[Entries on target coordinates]

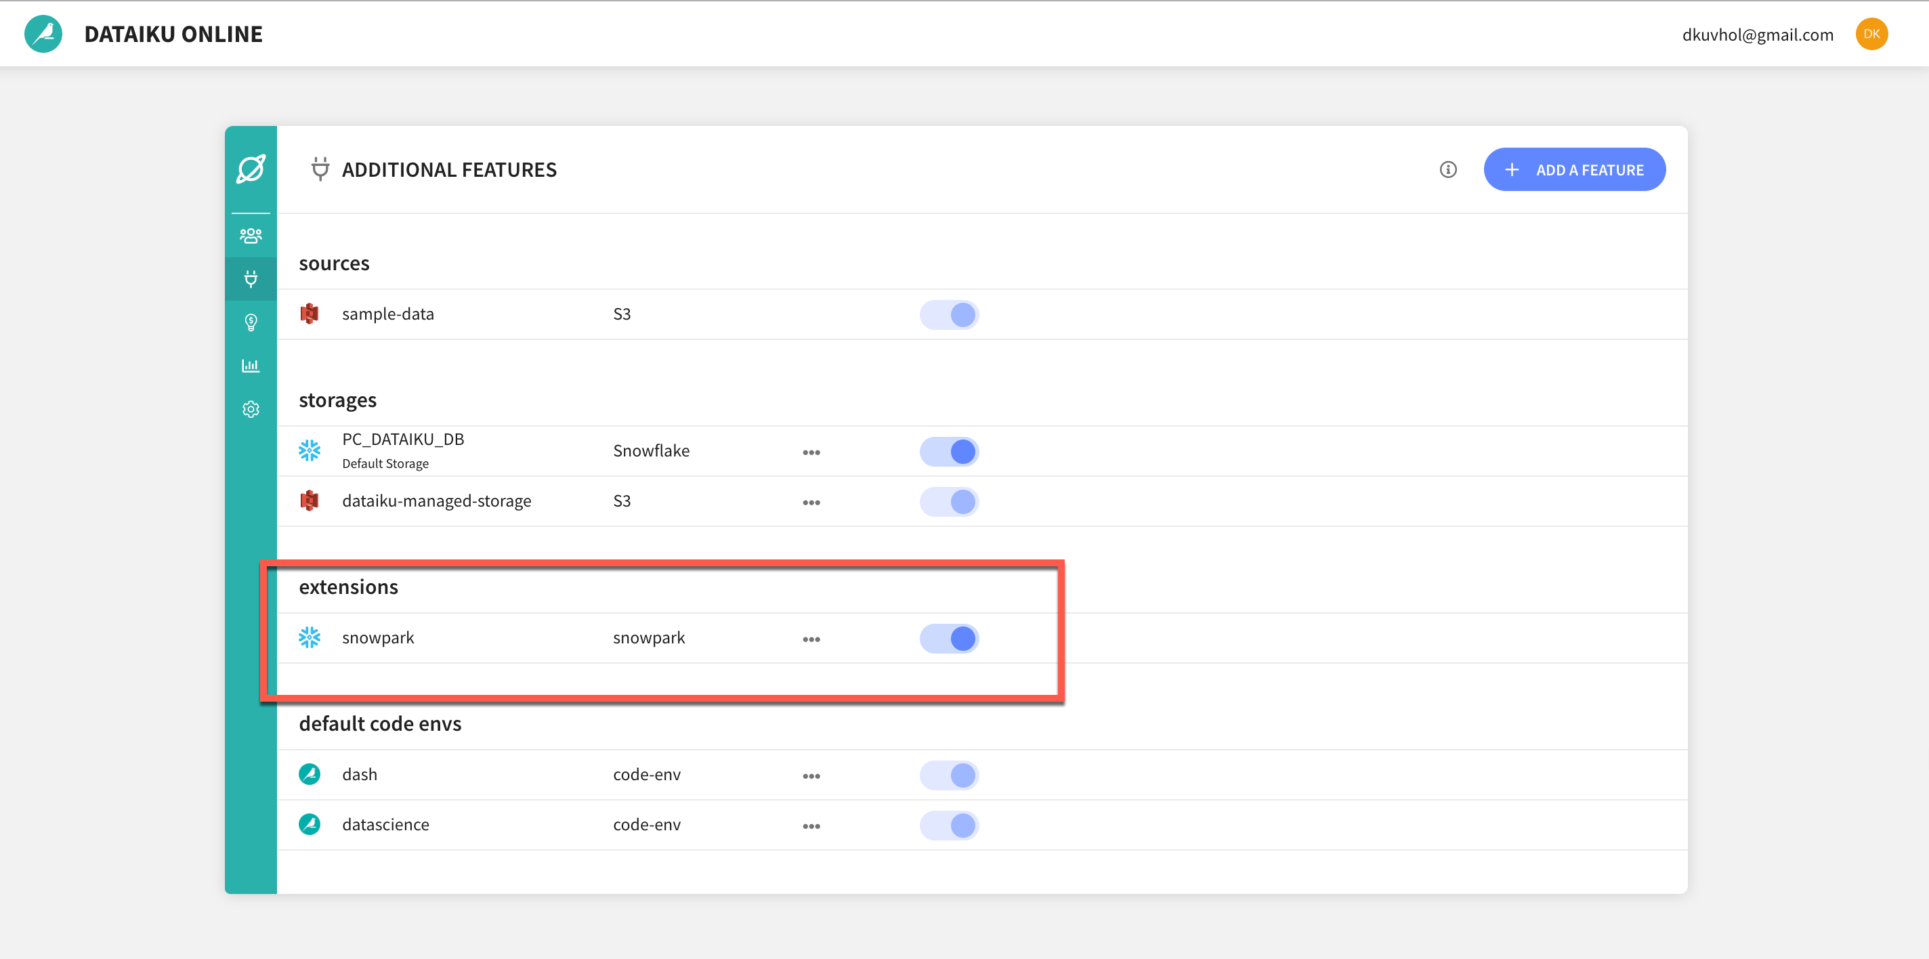Open options menu for PC_DATAIKU_DB storage

[x=811, y=452]
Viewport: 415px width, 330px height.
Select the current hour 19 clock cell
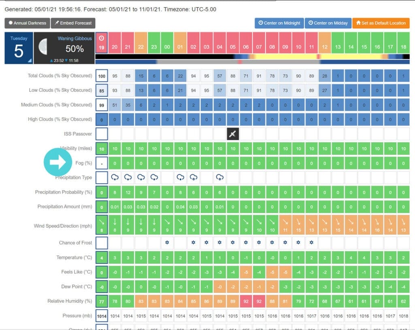[101, 43]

### [Goal]
Copy every line of the items above word for word, but leave out the pictures.

### [The output]
Open options menu for PC_DATAIKU_DB storage

[x=811, y=452]
Viewport: 415px width, 330px height.
Select the current hour 19 clock cell
[101, 43]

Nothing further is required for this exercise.